Ms. Swenson is with The Dermatology Institute of Boston and Boston University School of Medicine in Boston, Massachusetts. Ms. Stern is with the Department of Dermatology at Boston University School of Medicine in Boston, Massachusetts. Dr. Graber is with The Dermatology Institute of Boston and Northeastern University in Boston, Massachusetts. 

FUNDING: No funding was provided for this article.

DISCLOSURES: Dr. Graber served as a consultant for Digital Diagnostics, Almirall, Cutera, Hovione, Keratin Biosciences, La Roche Posay, Lipidor AB, Ortho Dermatologics, Sebacia, SolGel, Verrica, and WebMD. Dr. Graber has been provided with research grants from Almirall, Sebacia, and Ortho Dermatologics. Dr. Graber receives royalties from WoltersKleuwer Health and is a shareholder in Digital Diagnostics. The remaining authors have no conflicts of interest to disclose.

ABSTRACT: Periorificial dermatitis (POD) is a common, chronic, inflammatory facial skin rash that presents as tiny papules and papulopustules with underlying eczematous-like patches, typically confined to the perioral, perinasal, and periorbital areas. There is currently no Food and Drug Administration (FDA)-indicated treatment for POD; however, broad-spectrum antibiotics are efficacious as a treatment option. Broad-spectrum antibiotics negatively impact gut flora and lead to antibiotic resistance. Narrow-spectrum tetracyclines, such as sarecycline, have a low potential for promoting bacterial resistance and gastrointestinal issues.

Objective. We conducted a retrospective chart review in order to evaluate the efficacy of sarecycline in a cohort of patients diagnosed with POD that were treated with sarecycline.

Methods. A review of medical records was completed using an electronic medical record. Inclusion criteria included males and females aged 18 to 95 with a diagnosis of POD, treated with sarecycline with a documented follow-up.

Results. Six patients met inclusion criteria, all of which had shown improvement with no reported side effects. Of the six patients, four were female and two were male and the patient ages ranged from 26 to 58 years old (mean=41 years). The course of therapy ranged from 30 to180 days (median=90 days).

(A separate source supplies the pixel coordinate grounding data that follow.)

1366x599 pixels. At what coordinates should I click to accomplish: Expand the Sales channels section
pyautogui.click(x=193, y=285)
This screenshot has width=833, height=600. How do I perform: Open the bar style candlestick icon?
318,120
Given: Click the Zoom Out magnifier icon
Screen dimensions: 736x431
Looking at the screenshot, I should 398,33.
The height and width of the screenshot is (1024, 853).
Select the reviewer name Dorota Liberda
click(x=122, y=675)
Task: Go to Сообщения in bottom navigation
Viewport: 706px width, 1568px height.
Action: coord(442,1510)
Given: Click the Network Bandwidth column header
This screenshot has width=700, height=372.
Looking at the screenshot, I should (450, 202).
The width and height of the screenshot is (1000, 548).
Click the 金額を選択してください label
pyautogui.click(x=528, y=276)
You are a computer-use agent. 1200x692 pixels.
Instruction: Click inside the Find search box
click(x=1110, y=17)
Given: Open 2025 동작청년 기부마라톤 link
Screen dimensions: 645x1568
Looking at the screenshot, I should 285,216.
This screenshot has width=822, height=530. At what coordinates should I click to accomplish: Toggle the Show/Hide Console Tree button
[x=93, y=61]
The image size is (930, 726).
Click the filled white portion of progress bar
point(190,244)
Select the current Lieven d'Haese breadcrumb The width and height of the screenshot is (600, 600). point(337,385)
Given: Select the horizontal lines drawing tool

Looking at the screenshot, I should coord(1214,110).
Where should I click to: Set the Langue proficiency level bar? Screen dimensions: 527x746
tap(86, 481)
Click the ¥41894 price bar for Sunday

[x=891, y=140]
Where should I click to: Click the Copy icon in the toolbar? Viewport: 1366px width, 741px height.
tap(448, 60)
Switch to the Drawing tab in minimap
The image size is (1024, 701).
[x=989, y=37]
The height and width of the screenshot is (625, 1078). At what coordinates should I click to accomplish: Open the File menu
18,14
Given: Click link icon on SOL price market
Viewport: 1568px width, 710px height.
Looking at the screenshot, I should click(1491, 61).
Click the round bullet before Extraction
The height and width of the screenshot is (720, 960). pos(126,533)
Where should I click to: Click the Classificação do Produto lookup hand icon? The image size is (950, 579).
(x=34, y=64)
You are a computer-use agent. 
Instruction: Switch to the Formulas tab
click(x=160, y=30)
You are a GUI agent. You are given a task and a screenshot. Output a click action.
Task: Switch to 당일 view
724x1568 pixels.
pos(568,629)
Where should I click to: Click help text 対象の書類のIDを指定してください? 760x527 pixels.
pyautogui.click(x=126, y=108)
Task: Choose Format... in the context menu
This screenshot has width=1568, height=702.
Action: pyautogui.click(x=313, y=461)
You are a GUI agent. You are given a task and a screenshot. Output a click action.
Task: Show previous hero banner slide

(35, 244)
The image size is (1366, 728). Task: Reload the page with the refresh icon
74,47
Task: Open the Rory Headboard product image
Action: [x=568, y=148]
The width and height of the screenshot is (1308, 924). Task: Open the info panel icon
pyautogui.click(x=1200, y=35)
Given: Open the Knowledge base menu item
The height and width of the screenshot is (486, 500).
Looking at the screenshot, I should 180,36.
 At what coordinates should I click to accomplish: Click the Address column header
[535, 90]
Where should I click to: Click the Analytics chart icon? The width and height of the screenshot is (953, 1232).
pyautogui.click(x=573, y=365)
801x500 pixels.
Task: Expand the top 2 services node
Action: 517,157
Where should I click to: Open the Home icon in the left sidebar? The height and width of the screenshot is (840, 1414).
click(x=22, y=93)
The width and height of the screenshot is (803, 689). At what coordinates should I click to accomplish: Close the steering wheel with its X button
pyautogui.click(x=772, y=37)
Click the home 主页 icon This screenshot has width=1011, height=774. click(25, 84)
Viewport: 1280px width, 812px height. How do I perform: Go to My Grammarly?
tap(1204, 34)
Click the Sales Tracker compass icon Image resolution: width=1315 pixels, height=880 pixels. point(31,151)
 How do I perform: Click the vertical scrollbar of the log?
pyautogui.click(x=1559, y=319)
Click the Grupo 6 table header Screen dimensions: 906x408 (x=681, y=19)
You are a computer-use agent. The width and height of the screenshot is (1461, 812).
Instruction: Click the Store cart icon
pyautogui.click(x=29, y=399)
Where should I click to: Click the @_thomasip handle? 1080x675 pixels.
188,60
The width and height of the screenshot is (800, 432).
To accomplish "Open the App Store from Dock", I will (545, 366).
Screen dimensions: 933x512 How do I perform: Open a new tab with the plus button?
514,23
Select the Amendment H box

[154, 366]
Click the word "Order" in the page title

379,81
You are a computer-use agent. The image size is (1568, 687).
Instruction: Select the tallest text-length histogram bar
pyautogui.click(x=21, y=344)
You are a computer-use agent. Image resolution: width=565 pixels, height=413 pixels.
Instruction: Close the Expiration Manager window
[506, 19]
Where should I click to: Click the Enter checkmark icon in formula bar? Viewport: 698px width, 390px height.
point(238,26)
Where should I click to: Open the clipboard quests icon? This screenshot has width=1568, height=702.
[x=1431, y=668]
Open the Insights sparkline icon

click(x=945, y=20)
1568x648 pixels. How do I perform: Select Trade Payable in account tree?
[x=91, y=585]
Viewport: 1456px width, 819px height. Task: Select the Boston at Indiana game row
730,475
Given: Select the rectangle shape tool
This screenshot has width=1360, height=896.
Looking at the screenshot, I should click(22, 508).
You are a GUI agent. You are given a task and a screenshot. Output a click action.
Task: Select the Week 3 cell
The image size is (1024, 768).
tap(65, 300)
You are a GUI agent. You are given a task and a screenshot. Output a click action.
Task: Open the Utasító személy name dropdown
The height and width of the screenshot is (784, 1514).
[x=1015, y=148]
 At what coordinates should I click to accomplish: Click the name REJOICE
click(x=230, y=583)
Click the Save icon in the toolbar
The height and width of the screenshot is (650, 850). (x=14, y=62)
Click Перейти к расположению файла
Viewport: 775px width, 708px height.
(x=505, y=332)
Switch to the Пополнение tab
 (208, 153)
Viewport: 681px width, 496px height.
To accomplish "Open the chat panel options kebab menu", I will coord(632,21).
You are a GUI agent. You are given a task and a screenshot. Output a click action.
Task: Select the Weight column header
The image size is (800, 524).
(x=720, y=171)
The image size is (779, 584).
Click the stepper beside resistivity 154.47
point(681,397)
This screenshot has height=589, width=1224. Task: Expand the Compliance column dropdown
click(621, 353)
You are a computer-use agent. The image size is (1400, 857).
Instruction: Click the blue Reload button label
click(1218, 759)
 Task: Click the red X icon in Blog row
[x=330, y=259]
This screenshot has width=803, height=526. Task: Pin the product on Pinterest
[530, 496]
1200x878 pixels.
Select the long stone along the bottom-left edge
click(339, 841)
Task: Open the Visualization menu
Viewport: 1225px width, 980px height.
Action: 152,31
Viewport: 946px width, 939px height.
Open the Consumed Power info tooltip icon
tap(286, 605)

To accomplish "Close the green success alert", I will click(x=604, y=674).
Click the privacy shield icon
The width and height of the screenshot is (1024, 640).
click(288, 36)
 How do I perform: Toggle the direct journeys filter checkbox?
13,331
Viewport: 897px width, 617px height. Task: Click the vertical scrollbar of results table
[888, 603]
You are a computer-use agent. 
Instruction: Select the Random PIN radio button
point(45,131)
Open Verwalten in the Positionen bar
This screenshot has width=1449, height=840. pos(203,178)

Conclusion. Based on the outcomes, there are many potential benefits to treatment of POD with sarecycline over the alternative tetracycline-class antibiotics. There is a need for more large-scale clinical studies evaluating treatment options for POD. Based on the efficacy and tolerability of sarecycline in large- scale acne studies, sarecycline may be an appropriate novel treatment option for POD and should be explored further.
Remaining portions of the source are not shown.